Problem adding node to existing cluster

May 31, 2018
11
0
6
48
I have a cluster currently running with 3 nodes

pve-01 (10.11.0.101), pve-02 (10.11.0.102), pve-03 (10.11.0.103)

I have setup a forth node pve-04 (10.11.0.104) and am trying to join it to the cluster.

From pve-04 i can ssh into pve-01, pve-02, pve-03 with no password (ssh key auth), and i can ssh into pve-04 from any of the other nodes the same way.

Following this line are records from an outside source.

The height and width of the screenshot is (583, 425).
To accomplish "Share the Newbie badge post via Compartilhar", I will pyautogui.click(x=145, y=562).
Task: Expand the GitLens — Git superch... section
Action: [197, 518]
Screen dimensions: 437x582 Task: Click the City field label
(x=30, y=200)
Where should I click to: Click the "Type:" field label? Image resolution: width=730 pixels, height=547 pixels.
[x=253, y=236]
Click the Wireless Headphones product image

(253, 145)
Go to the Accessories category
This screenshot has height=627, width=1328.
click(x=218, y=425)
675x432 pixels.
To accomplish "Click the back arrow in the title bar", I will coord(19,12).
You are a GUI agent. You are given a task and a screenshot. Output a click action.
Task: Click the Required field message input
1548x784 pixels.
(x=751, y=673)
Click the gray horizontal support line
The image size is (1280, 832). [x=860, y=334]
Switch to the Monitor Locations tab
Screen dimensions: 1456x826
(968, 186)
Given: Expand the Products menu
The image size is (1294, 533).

if i run pvecm add 10.11.0.101 from pve-04 to join it to the cluster i get the following:

root@pve-04:~ # pvecm add 10.11.0.101
copy corosync auth key
stopping pve-cluster service
backup old database
Job for corosync.service failed because the control process exited with error code.
See "systemctl status corosync.service" and "journalctl -xe" for details.
waiting for quorum...


If i run systemctl status corosync.service, i get this:
root@pve-04:~ # systemctl status corosync.service
● corosync.service - Corosync Cluster Engine
Loaded: loaded (/lib/systemd/system/corosync.service; enabled; vendor preset: enabled)
Active: failed (Result: exit-code) since Thu 2018-05-31 16:17:41 AEST; 9min ago
Docs: man:corosync
man:corosync.conf
man:corosync_overview
Process: 2994 ExecStart=/usr/sbin/corosync -f $COROSYNC_OPTIONS (code=exited, status=20)
Main PID: 2994 (code=exited, status=20)
CPU: 108ms

May 31 16:17:41 pve-04 corosync[2994]: info [WD ] no resources configured.
May 31 16:17:41 pve-04 corosync[2994]: notice [SERV ] Service engine loaded: corosync watchdog service [7]
May 31 16:17:41 pve-04 corosync[2994]: notice [QUORUM] Using quorum provider corosync_votequorum
May 31 16:17:41 pve-04 corosync[2994]: crit [QUORUM] Quorum provider: corosync_votequorum failed to initialize.
May 31 16:17:41 pve-04 corosync[2994]: error [SERV ] Service engine 'corosync_quorum' failed to load for reason 'configuration error: nodelist or quorum.expected_votes must be configured!'
May 31 16:17:41 pve-04 corosync[2994]: error [MAIN ] Corosync Cluster Engine exiting with status 20 at service.c:356.
May 31 16:17:41 pve-04 systemd[1]: corosync.service: Main process exited, code=exited, status=20/n/a
May 31 16:17:41 pve-04 systemd[1]: Failed to start Corosync Cluster Engine.
May 31 16:17:41 pve-04 systemd[1]: corosync.service: Unit entered failed state.
May 31 16:17:41 pve-04 systemd[1]: corosync.service: Failed with result 'exit-code'.
root@pve-04:~ #
 
Hi,

the error message says your config is not ok.
Please send the config.

Code:
cat /etc/pve/corosync.conf
 
This is my corosync file before adding the pve-04

Code:
root@pve-01:~ # vim /etc/pve/corosync.conf
logging {
  debug: off
  to_syslog: yes
}
nodelist {
  node {
    name: pve-01
    nodeid: 1
    quorum_votes: 1
    ring0_addr: corosync-01
  }
  node {
    name: pve-02
    nodeid: 2
    quorum_votes: 1
    ring0_addr: corosync-02
  }
  node {
    name: pve-03
    nodeid: 3
    quorum_votes: 1
    ring0_addr: corosync-03
  }
}
quorum {
  provider: corosync_votequorum
}
totem {
  cluster_name: production
  config_version: 11
  interface {
    bindnetaddr: 10.11.0.101
    ringnumber: 0
  }
  ip_version: ipv4
  secauth: on
  version: 2
}

and this is my hosts file for reference:

Code:
127.0.0.1 localhost.localdomain localhost
10.13.0.101 pve-01.alphaitcentre.com.au pve-01 pvelocalhost
10.13.0.102 pve-02.alphaitcentre.com.au pve-02
10.13.0.103 pve-03.alphaitcentre.com.au pve-03
10.13.0.104 pve-04.alphaitcentre.com.au pve-04
10.11.0.101 corosync-01
10.11.0.102 corosync-02
10.11.0.103 corosync-03
10.11.0.104 corosync-04
 
AND.... you just helped me solve the issue. It has been a long time since i added a node to the cluster, i forgot i needed to supply the ring0_addr

I just ran the following on pve-04 and it successfully added the node.
Code:
pvecm add 10.13.0.101 -ring0_addr 10.11.0.104